Hmm, I don't know if I'd recognize an oak tree... (google image search...) oh, yeah, there's plenty of those leaves lying around right now. Good, that's alright then. Hurray! I can get shrimp!

Will the leaves + algae make a fairly complete diet for the long term, or should I figure on giving them some other foods under normal circumstances?

Thanks!
Natalie


----------



## trenac (Jul 16, 2004)

If your tank has a good supply of algae they will be fine for 10 days without being food. 

Shrimp are not that picky of eaters, they will eat most anything that your fish do. Mine also eat algae wafers, sinking wafers, shrimp pellets, green beans and zuchinni.


----------



## milalic (Aug 26, 2005)

Do not feed them, they will be fine.


----------



## stcyrwm (Apr 20, 2005)

You wouldn't need to feed them but if you wanted to you could go to: http://www.drsfostersmith.com and type in "Fish Mate Automatic Feeder" in the search box. You'll see a feeder that is easy to put algae wafer pieces and other assorted shrimp foods in. I use this one even when I am not away.

Bill

PS
You won't regret getting the shrimp, they are cool little critters..........


----------



## eklikewhoa (Jul 24, 2006)

I would just leave the lights on for a few days before the vacation and maybe do a water change and a good feeding before you leave.


----------



## milalic (Aug 26, 2005)

eklikewhoa said:


> I would just leave the lights on for a few days before the vacation and maybe do a water change and a good feeding before you leave.

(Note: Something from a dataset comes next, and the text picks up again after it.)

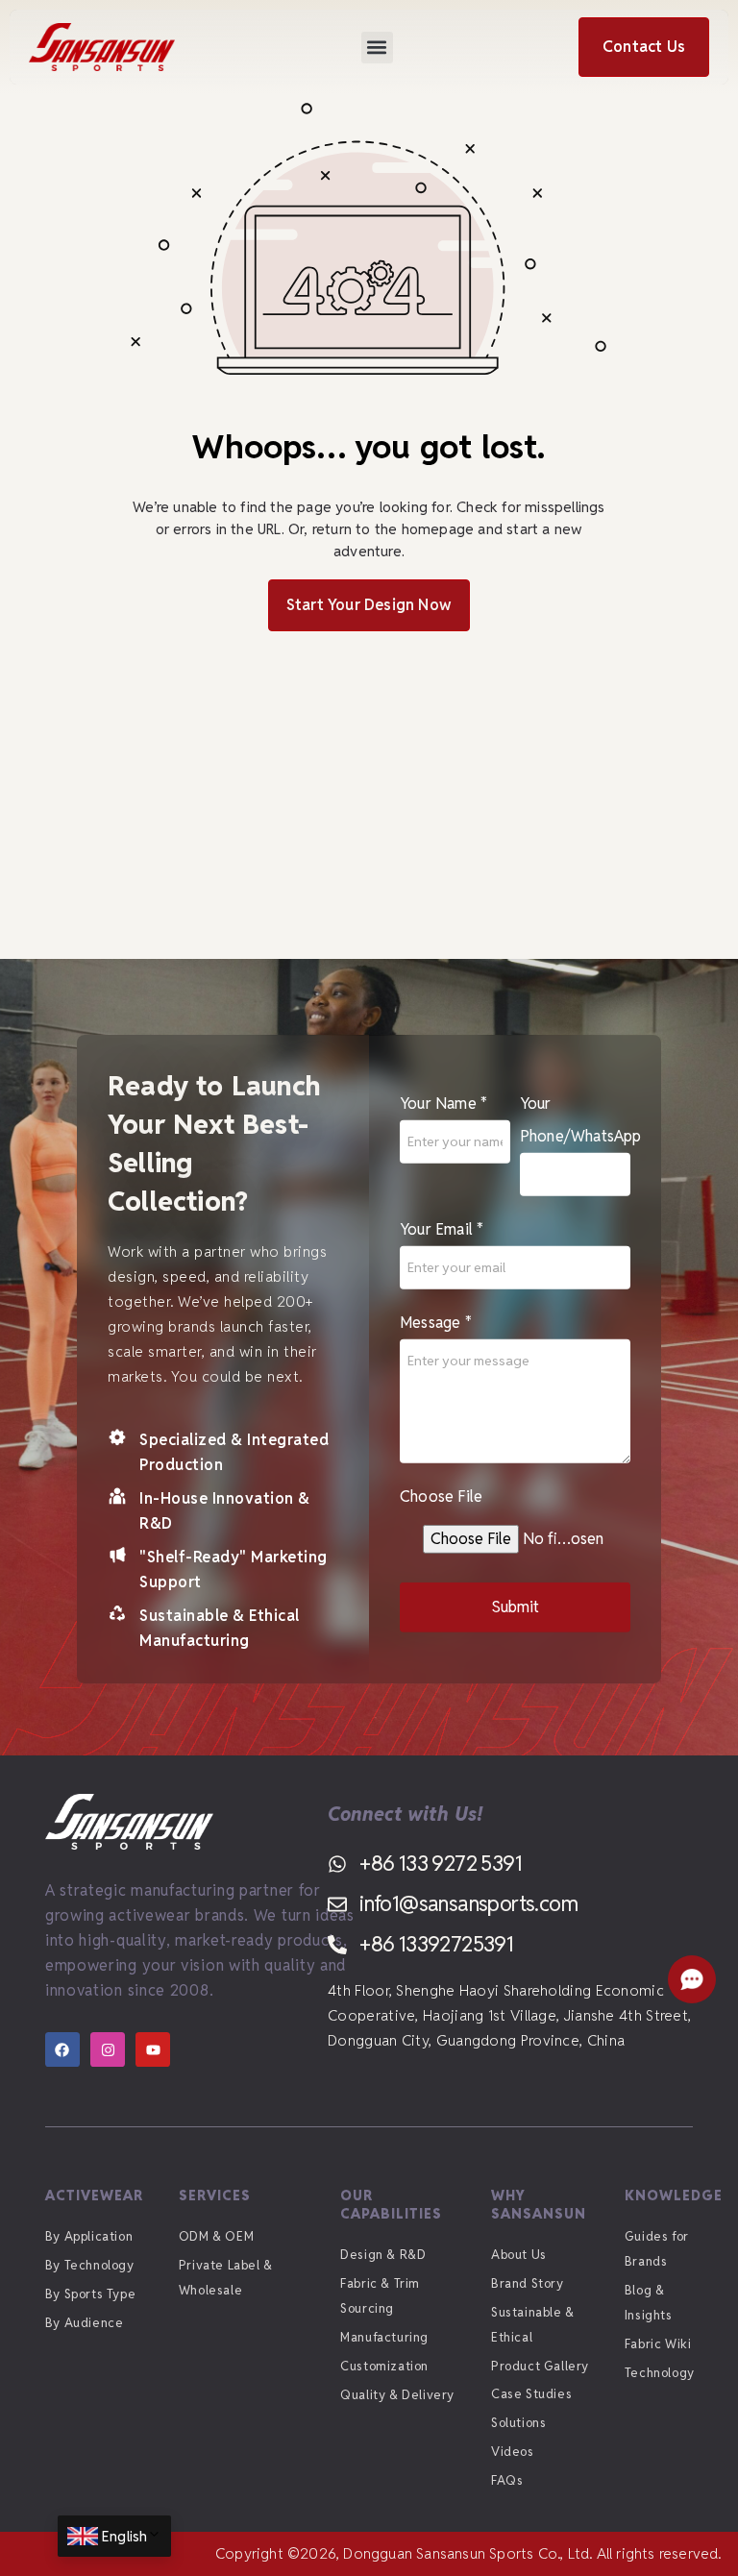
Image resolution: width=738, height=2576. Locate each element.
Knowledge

What is the purpose of leaving the lights on for a few days before vacation? Do plants store light?


----------



## eklikewhoa (Jul 24, 2006)

To grow algae, I am thinking of a mainly shrimp tank though. It works for my Tropheus which also graze algae.


----------



## NatalieT (Mar 20, 2007)

Thank you, everyone, for the great suggestions!

Natalie


----------



## allenkain (Jun 28, 2016)

If your using tap water then your issues are starting there with who knows what entering your system. Increased feedings and unstable parameters are going to equal disastrous results. Look into getting a Rodi unit and follow advice above. Matrix isn't going to be enough imo, gfo like rowa phos, chemipure blue or purigen will help but you need to stop feeding so much as well because your dumping nutrients that your tank can't process. I would stop dosing too until you read up on balancing calcium, Alk and magnesium, then make the changes slowly and dead oak leaves serve as shrimp food during Vacation.


----------



## Michael (Jul 20, 2010)

Allenkain, welcome to APC!

Unfortunately this thread is 9 years old. New members often miss the date shown just above the poster's name on the extreme upper right of the post. Check the date of the last post in the thread to know the age of the thread.


----------



## NYC (Jun 28, 2016)

I have 10 amanos in a 65 gal. I never feed them. I dont have any fish either. Only plants. The shrimps eat all the crap in the tank.


----------